● **Task**:
Would you transcribe exactly the lines below, starting at the one that contains "1097x617 pixels. At" and ending with the last line, both included? Leave out all other lines.

● **Entries shown**:
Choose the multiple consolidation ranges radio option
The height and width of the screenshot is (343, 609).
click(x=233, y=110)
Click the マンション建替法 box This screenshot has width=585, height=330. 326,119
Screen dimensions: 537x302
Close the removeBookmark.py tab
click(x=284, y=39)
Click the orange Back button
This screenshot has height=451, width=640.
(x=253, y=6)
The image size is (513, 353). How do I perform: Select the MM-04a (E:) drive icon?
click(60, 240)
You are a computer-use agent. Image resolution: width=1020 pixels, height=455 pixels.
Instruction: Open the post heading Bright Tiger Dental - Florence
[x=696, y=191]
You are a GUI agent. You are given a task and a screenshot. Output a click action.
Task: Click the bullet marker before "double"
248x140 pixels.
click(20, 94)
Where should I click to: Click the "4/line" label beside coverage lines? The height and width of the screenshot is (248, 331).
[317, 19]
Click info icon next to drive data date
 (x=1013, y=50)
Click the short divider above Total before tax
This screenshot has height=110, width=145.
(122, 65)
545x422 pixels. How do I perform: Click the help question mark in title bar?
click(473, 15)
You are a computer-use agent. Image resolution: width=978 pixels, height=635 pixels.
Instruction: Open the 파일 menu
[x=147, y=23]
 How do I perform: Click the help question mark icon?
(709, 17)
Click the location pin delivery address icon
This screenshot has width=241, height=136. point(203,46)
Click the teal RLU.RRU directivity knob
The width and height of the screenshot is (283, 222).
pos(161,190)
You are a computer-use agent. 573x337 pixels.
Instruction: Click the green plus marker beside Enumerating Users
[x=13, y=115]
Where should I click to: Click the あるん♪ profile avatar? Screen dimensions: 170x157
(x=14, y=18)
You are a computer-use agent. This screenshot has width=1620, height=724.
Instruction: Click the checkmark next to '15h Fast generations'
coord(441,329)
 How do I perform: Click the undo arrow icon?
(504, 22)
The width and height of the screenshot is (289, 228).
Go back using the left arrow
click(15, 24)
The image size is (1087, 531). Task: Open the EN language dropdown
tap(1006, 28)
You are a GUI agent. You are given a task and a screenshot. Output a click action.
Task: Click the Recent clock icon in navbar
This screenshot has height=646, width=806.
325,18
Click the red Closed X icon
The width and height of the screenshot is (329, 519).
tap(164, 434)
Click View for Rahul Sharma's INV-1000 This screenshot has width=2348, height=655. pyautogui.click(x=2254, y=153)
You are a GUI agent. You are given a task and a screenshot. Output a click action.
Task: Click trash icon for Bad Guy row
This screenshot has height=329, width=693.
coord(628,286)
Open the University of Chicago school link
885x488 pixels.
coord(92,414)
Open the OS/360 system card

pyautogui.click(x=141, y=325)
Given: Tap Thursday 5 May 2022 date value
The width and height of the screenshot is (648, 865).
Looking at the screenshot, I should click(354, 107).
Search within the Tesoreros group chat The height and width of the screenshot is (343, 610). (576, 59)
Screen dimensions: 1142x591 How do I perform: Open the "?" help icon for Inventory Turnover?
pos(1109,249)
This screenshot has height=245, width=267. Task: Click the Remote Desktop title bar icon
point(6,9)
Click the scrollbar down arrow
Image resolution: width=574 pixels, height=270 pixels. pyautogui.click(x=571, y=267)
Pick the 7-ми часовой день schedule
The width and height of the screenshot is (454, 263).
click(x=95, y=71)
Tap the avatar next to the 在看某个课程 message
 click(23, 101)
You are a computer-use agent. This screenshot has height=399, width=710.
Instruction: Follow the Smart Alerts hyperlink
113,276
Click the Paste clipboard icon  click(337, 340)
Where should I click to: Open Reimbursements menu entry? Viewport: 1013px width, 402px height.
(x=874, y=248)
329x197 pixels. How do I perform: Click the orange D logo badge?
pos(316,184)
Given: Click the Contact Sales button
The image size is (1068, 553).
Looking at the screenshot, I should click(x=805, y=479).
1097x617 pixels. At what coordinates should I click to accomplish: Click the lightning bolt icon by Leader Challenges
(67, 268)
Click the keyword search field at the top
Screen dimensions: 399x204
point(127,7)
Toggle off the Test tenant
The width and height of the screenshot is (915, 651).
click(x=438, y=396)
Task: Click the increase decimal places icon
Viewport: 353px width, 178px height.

● **Answer for the task**:
1097x617 pixels. At what coordinates should I click to accomplish: Click the lightning bolt icon by Leader Challenges
(67, 268)
Click the keyword search field at the top
Screen dimensions: 399x204
point(127,7)
Toggle off the Test tenant
The width and height of the screenshot is (915, 651).
click(x=438, y=396)
Task: Click the increase decimal places icon
Viewport: 353px width, 178px height.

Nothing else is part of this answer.